Introduction
Tejas was a joint initiative delivered through a partnership between the Government of Maharashtra, the Tata Trusts, and the British Council. It aimed to improve the quality of English language teaching and learning in primary schools in Maharashtra. The program design supported state capacity building to provide appropriate ongoing TPD to teachers. Objectives included:
- enabling the Regional Academic Authority to plan, manage, and support local communities of practice (CoPs) independently as an alternative to traditional cascade models of training;
- enabling teachers to organize, form, and implement local groups, both digitally and face-to-face, to improve their quality of teaching and strengthen their professional development; and
- equipping state personnel and teachers with increased confidence in their ability to communicate effectively in English, especially in the classroom and training room, and developing their skills in facilitating TPD activities.
Key features of the Tejas Model
- Teacher activity groups (TAGs) were formed consisting of primary school teachers from clusters of five to eight geographically close schools. These teachers meet once a month to learn new ideas and teaching techniques, share experiences, and lend learning support to each other through discussion and interaction. There is no formal external trainer present; instead, one of the teachers, who has been trained as a TAG Coordinator, facilitates the meetings and keeps the group focused on tasks.
- TAG Coordinators are teachers or block resource persons who have undergone intensive face-to-face training on TAGs supplemented by online language learning. TAG Coordinators facilitate the TAG in their own cluster and two adjacent clusters.
- In every TAG meeting, teachers collaboratively pick a topic for discussion from the TAG Resource Book, which includes video content. This is to ensure that their learning is related to their own contextual professional learning needs and has an actual and immediate impact on their classroom teaching. At the end of a TAG meeting, teachers complete a “Reflection and Action” planning document to record their learning and plans for classroom activities.

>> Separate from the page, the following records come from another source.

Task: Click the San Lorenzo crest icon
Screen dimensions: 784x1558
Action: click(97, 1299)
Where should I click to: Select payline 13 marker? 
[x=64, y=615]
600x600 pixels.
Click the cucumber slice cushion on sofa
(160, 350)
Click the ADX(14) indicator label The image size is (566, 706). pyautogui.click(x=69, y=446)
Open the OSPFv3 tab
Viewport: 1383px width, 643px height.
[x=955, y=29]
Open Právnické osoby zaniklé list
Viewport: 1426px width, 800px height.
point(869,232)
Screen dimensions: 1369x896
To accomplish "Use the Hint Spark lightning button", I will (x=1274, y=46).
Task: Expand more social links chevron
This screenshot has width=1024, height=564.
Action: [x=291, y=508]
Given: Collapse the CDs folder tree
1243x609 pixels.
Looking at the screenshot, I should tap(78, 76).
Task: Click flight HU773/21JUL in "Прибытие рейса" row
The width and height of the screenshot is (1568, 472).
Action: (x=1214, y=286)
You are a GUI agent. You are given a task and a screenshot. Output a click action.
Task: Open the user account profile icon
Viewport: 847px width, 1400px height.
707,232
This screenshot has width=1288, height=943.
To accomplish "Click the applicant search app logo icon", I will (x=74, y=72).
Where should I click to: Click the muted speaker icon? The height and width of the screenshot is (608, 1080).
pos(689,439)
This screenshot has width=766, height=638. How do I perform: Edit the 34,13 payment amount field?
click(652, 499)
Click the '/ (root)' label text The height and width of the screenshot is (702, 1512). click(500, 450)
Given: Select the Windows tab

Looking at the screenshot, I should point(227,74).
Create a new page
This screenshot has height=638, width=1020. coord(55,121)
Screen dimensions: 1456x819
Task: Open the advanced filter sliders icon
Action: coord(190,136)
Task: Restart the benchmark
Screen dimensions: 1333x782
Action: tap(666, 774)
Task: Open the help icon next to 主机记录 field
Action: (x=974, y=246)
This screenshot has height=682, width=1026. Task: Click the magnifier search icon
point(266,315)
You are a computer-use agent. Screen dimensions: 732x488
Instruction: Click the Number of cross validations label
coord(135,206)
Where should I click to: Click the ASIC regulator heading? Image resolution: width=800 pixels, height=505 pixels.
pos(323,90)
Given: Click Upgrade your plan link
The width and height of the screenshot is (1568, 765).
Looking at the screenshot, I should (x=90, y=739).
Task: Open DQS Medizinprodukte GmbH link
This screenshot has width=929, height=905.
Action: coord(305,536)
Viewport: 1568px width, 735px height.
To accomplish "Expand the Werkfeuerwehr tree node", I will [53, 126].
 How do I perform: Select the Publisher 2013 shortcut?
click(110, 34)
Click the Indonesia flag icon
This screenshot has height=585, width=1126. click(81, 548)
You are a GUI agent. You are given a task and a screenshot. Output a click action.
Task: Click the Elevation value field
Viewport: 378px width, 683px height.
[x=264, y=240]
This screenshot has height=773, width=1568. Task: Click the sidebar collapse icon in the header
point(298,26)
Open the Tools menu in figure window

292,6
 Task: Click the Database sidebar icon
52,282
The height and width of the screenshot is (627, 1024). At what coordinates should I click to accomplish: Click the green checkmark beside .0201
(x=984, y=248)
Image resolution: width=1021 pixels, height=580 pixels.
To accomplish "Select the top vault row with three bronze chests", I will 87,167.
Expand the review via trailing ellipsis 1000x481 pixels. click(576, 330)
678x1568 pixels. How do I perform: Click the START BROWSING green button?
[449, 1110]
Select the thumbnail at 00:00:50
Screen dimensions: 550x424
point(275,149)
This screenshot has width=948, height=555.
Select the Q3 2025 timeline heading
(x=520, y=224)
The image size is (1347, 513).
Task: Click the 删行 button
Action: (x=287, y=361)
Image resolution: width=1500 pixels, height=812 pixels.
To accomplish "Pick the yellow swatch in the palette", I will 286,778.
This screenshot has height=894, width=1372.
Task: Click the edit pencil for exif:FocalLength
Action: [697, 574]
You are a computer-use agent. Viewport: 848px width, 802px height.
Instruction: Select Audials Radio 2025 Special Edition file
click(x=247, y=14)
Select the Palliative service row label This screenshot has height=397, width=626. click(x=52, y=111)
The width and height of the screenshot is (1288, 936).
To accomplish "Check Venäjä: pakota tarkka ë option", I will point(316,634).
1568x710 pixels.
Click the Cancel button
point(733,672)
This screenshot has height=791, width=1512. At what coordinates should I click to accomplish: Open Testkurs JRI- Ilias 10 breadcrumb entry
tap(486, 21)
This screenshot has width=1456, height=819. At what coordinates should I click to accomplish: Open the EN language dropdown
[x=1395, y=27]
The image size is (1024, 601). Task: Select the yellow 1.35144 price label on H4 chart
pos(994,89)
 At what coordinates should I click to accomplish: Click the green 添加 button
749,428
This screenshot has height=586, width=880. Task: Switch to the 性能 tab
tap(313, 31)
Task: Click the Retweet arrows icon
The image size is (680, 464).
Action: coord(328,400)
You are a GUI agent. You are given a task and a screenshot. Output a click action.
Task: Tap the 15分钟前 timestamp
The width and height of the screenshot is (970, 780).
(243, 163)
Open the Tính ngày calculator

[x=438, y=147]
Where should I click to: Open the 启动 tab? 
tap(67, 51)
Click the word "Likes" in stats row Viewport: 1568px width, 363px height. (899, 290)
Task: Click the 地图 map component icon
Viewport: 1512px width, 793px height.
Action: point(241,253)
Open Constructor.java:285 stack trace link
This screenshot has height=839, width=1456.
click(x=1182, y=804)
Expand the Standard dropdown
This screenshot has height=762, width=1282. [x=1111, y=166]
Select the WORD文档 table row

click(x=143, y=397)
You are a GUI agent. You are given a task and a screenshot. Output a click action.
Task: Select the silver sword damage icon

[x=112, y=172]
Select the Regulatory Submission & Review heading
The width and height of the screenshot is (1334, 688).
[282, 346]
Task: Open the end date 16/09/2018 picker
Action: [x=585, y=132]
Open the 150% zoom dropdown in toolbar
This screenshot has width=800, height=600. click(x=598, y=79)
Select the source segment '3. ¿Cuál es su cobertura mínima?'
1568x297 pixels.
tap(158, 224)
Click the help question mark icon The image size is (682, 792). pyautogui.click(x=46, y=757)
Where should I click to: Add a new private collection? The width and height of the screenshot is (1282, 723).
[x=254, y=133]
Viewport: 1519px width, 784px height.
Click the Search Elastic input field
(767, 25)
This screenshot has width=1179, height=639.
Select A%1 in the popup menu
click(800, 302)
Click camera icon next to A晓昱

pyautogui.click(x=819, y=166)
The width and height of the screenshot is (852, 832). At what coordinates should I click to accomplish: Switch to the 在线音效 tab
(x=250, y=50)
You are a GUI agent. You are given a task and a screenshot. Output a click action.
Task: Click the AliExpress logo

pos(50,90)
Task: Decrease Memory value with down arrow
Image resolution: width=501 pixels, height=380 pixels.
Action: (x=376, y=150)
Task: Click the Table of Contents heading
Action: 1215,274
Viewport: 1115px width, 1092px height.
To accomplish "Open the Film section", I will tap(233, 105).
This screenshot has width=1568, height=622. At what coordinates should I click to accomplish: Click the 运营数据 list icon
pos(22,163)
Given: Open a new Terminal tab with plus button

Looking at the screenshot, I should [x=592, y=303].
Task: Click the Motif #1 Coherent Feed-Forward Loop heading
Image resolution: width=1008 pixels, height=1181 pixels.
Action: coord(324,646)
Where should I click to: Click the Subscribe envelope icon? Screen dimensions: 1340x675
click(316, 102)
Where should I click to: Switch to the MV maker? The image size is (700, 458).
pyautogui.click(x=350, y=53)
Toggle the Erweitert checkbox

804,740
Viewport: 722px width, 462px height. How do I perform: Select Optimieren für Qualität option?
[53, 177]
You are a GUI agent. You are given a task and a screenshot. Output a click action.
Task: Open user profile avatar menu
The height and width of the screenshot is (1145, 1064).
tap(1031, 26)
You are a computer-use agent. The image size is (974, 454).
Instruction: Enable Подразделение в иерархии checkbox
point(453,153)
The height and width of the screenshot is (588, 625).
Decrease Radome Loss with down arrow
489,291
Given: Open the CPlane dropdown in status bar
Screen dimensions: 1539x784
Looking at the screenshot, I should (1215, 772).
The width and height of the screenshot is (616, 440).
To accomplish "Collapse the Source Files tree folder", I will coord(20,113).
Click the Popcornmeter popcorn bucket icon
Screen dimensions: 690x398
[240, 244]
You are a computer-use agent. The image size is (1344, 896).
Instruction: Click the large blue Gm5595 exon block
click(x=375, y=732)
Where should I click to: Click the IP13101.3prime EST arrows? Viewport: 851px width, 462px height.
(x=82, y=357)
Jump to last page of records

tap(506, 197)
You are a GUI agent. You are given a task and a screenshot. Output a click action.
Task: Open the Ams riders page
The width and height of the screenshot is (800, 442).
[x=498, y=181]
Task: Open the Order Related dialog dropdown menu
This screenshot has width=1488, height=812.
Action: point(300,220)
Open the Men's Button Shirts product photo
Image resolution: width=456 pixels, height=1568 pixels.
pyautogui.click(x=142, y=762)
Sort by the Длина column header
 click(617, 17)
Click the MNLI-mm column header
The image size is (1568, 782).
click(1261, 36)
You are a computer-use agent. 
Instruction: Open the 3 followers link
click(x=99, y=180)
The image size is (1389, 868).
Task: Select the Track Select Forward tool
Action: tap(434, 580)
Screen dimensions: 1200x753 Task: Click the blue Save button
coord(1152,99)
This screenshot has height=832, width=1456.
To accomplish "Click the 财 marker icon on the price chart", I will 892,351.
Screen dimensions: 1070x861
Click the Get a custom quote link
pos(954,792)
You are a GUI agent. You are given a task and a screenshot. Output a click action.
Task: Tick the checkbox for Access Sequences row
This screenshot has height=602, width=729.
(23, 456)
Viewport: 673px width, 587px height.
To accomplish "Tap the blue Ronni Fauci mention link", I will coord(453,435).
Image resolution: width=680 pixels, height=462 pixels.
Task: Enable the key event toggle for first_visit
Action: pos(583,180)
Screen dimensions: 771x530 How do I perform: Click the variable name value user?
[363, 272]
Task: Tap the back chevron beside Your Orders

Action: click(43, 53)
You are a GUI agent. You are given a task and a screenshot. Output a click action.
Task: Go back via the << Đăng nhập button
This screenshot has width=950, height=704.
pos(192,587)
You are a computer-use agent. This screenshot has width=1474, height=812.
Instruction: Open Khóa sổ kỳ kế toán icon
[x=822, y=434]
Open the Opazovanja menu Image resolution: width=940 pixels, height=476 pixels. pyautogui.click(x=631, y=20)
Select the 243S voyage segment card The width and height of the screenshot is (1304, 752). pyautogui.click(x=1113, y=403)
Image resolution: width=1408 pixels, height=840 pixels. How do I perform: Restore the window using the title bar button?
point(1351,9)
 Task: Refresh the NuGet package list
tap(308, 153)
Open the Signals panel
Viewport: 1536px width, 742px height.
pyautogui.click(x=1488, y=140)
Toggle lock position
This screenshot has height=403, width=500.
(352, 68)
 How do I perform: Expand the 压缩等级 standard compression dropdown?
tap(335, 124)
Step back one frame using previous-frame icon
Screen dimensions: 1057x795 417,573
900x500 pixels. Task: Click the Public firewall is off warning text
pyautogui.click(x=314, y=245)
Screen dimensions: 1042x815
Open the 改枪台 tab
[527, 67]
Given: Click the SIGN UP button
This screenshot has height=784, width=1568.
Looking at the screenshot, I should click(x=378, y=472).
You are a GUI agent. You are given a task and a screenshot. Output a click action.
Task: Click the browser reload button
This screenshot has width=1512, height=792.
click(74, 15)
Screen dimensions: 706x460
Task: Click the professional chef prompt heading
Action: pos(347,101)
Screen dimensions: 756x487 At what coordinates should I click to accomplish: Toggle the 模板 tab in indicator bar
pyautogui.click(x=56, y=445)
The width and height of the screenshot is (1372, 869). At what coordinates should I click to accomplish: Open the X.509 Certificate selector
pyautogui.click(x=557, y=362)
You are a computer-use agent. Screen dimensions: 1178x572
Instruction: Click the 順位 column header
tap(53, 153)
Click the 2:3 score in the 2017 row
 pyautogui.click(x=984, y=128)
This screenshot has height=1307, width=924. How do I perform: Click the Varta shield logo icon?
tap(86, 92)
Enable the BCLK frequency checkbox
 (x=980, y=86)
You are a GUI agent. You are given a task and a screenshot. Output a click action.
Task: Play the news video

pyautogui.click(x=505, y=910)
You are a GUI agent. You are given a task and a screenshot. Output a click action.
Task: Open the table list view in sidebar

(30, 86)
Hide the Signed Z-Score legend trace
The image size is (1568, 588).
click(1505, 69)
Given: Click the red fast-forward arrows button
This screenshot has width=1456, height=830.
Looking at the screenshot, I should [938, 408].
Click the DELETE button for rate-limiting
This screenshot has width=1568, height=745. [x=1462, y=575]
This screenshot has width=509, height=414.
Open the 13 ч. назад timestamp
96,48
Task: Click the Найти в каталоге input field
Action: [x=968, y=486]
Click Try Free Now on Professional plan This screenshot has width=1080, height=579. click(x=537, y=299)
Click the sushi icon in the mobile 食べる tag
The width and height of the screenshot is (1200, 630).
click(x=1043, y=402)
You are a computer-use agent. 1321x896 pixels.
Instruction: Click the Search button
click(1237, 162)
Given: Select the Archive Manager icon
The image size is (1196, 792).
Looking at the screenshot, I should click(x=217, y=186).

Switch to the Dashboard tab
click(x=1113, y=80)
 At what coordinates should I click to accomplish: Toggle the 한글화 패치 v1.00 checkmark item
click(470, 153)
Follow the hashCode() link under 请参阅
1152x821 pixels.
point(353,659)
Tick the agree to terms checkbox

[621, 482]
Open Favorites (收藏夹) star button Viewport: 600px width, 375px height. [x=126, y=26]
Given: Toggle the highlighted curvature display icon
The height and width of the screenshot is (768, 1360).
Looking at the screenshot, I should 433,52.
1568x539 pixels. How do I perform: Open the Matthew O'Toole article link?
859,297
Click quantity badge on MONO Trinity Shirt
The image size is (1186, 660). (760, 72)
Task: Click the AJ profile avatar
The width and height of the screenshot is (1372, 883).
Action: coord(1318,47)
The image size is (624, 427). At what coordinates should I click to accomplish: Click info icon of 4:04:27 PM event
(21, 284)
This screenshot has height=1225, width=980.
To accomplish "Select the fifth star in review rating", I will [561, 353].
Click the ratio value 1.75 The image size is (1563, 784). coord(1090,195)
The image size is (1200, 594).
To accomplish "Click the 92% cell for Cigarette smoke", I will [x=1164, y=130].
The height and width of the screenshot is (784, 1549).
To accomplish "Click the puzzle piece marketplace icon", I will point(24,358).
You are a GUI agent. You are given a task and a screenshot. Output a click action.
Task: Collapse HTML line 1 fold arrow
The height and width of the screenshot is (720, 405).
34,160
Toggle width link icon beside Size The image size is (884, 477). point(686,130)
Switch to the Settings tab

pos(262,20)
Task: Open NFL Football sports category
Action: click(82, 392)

- WhatsApp groups and Facebook communities are used to encourage sharing of experiences, learnings, and best practices in between TAG meetings and across TAGs. These are facilitated by TAG Coordinators.
- Self-access and e-moderated courses have also been embedded in the program to support teachers to improve their English language skills.
- Tejas was initially conducted as a pilot project in nine districts across Maharashtra and represented a cross-section of urban, semi-urban, and rural areas. After the initial phase, the pilot was successfully scaled up to another 27 districts.
- To support state capacity strengthening, a core group from the Regional Academic Authority (RAA) composed of State Academic Resource Persons (SARPs) and English Subject Assistants (ESAs) was trained in project management and the monitoring and evaluation of the TAGs. This group supports the TAG Coordinators and assumes responsibility for the progress made by the teachers.
- The success of Tejas was measured based on three key aspects: participant engagement, evidence of participant learning, and participant application of practice in the classroom via lesson observations.
Internal evaluation demonstrated strong engagement with both face-to-face and digital resources, improved English language teaching and learning, and increased state capacity.
At the beginning of the COVID-19 pandemic in March 2020, Tejas swiftly pivoted to synchronous and asynchronous digital delivery, with the British Council delivering 72 Tejas webinars and TAG Coordinators facilitating virtual TAGs. This enabled teachers, TAG Coordinators, SARPs, and ESAs to access intended program inputs during the lockdown. In addition, the British Council was able to create bespoke inputs that reflected some of the current challenges these stakeholders face: planning and facilitating virtual TAGs, using online platforms for remote teaching, teaching online in low-resource contexts, and good practice in supporting students’ return to classrooms after extended absences.